*** Begin section ***

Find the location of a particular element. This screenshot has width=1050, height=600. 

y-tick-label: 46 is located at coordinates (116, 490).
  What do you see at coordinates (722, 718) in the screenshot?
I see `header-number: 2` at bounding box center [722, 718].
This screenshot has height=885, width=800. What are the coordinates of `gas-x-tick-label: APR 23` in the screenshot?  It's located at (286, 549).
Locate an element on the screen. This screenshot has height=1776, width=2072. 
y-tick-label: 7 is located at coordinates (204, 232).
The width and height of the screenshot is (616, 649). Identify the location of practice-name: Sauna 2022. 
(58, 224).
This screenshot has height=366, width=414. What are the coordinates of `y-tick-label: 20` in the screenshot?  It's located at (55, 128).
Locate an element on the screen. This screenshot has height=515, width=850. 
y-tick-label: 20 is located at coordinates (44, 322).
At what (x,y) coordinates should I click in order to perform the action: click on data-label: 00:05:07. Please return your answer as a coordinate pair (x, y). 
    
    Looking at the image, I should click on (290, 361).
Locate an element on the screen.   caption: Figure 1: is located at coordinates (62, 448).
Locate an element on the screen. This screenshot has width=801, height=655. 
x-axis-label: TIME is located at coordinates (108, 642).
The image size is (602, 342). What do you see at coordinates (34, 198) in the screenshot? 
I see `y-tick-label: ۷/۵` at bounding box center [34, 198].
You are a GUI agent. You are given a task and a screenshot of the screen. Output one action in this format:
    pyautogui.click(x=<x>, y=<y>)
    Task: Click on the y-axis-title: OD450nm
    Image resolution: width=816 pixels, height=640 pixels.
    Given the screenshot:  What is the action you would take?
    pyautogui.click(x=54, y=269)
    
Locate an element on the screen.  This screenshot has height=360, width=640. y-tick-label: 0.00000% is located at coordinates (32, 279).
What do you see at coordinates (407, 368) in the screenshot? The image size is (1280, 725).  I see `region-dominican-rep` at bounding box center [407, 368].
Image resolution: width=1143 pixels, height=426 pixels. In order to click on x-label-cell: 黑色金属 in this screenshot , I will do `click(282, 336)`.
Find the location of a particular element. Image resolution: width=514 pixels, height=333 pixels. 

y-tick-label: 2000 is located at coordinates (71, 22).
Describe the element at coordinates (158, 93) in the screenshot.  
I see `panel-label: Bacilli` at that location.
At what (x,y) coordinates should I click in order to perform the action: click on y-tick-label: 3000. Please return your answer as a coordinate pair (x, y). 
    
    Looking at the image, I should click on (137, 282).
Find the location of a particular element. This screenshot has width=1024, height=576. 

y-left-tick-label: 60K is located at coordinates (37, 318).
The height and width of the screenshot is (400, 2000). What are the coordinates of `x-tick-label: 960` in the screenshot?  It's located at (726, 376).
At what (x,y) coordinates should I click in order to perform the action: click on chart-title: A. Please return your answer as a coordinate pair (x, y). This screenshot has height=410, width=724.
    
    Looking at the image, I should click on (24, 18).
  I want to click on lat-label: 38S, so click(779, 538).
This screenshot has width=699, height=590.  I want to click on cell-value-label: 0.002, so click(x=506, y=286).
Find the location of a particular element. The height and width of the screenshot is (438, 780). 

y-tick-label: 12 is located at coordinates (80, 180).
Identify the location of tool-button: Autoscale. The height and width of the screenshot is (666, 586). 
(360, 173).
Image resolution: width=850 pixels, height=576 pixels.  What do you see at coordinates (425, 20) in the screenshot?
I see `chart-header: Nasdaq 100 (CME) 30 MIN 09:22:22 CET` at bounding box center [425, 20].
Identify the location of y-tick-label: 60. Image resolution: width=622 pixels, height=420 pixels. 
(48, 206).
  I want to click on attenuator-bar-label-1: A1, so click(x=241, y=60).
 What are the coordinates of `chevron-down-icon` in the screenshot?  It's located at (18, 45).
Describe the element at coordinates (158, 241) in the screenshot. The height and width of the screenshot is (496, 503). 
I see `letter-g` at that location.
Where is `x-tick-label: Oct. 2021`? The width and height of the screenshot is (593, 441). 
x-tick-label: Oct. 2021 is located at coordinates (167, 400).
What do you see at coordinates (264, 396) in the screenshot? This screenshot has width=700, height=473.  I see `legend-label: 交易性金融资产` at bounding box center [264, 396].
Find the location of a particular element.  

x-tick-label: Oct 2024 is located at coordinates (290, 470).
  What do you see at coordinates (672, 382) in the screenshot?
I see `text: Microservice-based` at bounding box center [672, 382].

*** End section ***

DIRECTIONS: Extract every entry above verbatim, keeping each line unchanged.

RESPONSE TO THIS EXERCISE:
Find the location of a particular element. This screenshot has width=1050, height=600. 

y-tick-label: 46 is located at coordinates (116, 490).
  What do you see at coordinates (722, 718) in the screenshot?
I see `header-number: 2` at bounding box center [722, 718].
This screenshot has height=885, width=800. What are the coordinates of `gas-x-tick-label: APR 23` in the screenshot?  It's located at (286, 549).
Locate an element on the screen. This screenshot has height=1776, width=2072. 
y-tick-label: 7 is located at coordinates (204, 232).
The width and height of the screenshot is (616, 649). Identify the location of practice-name: Sauna 2022. 
(58, 224).
This screenshot has height=366, width=414. What are the coordinates of `y-tick-label: 20` in the screenshot?  It's located at (55, 128).
Locate an element on the screen. This screenshot has height=515, width=850. 
y-tick-label: 20 is located at coordinates (44, 322).
At what (x,y) coordinates should I click in order to perform the action: click on data-label: 00:05:07. Please return your answer as a coordinate pair (x, y). 
    
    Looking at the image, I should click on (290, 361).
Locate an element on the screen.   caption: Figure 1: is located at coordinates (62, 448).
Locate an element on the screen. This screenshot has width=801, height=655. 
x-axis-label: TIME is located at coordinates (108, 642).
The image size is (602, 342). What do you see at coordinates (34, 198) in the screenshot? 
I see `y-tick-label: ۷/۵` at bounding box center [34, 198].
You are a GUI agent. You are given a task and a screenshot of the screen. Output one action in this format:
    pyautogui.click(x=<x>, y=<y>)
    Task: Click on the y-axis-title: OD450nm
    Image resolution: width=816 pixels, height=640 pixels.
    Given the screenshot:  What is the action you would take?
    pyautogui.click(x=54, y=269)
    
Locate an element on the screen.  This screenshot has height=360, width=640. y-tick-label: 0.00000% is located at coordinates (32, 279).
What do you see at coordinates (407, 368) in the screenshot? The image size is (1280, 725).  I see `region-dominican-rep` at bounding box center [407, 368].
Image resolution: width=1143 pixels, height=426 pixels. In order to click on x-label-cell: 黑色金属 in this screenshot , I will do `click(282, 336)`.
Find the location of a particular element. Image resolution: width=514 pixels, height=333 pixels. 

y-tick-label: 2000 is located at coordinates (71, 22).
Describe the element at coordinates (158, 93) in the screenshot.  
I see `panel-label: Bacilli` at that location.
At what (x,y) coordinates should I click in order to perform the action: click on y-tick-label: 3000. Please return your answer as a coordinate pair (x, y). 
    
    Looking at the image, I should click on (137, 282).
Find the location of a particular element. This screenshot has width=1024, height=576. 

y-left-tick-label: 60K is located at coordinates (37, 318).
The height and width of the screenshot is (400, 2000). What are the coordinates of `x-tick-label: 960` in the screenshot?  It's located at (726, 376).
At what (x,y) coordinates should I click in order to perform the action: click on chart-title: A. Please return your answer as a coordinate pair (x, y). This screenshot has height=410, width=724.
    
    Looking at the image, I should click on (24, 18).
  I want to click on lat-label: 38S, so click(779, 538).
This screenshot has width=699, height=590.  I want to click on cell-value-label: 0.002, so click(x=506, y=286).
Find the location of a particular element. The height and width of the screenshot is (438, 780). 

y-tick-label: 12 is located at coordinates (80, 180).
Identify the location of tool-button: Autoscale. The height and width of the screenshot is (666, 586). 
(360, 173).
Image resolution: width=850 pixels, height=576 pixels.  What do you see at coordinates (425, 20) in the screenshot?
I see `chart-header: Nasdaq 100 (CME) 30 MIN 09:22:22 CET` at bounding box center [425, 20].
Identify the location of y-tick-label: 60. Image resolution: width=622 pixels, height=420 pixels. 
(48, 206).
  I want to click on attenuator-bar-label-1: A1, so click(x=241, y=60).
 What are the coordinates of `chevron-down-icon` in the screenshot?  It's located at (18, 45).
Describe the element at coordinates (158, 241) in the screenshot. The height and width of the screenshot is (496, 503). 
I see `letter-g` at that location.
Where is `x-tick-label: Oct. 2021`? The width and height of the screenshot is (593, 441). 
x-tick-label: Oct. 2021 is located at coordinates (167, 400).
What do you see at coordinates (264, 396) in the screenshot? This screenshot has width=700, height=473.  I see `legend-label: 交易性金融资产` at bounding box center [264, 396].
Find the location of a particular element.  

x-tick-label: Oct 2024 is located at coordinates (290, 470).
  What do you see at coordinates (672, 382) in the screenshot?
I see `text: Microservice-based` at bounding box center [672, 382].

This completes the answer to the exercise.